## start Information provided

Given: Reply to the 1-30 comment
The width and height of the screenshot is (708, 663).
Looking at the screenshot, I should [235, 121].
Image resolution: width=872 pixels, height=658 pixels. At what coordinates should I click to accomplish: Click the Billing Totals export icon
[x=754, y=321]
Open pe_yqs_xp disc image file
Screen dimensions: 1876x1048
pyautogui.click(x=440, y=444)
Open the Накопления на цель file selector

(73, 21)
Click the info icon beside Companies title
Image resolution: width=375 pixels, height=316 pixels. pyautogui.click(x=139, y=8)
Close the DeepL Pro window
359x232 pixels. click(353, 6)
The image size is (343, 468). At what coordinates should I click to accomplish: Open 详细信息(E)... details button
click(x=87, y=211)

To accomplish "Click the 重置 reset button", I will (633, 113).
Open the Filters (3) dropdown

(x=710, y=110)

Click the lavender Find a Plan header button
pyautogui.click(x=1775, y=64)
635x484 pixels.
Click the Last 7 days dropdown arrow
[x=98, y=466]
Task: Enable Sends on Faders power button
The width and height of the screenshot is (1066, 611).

## end Information provided

Tally the lines of the material above that contain the string "height", and reply with only that number.

= Result for this task =
4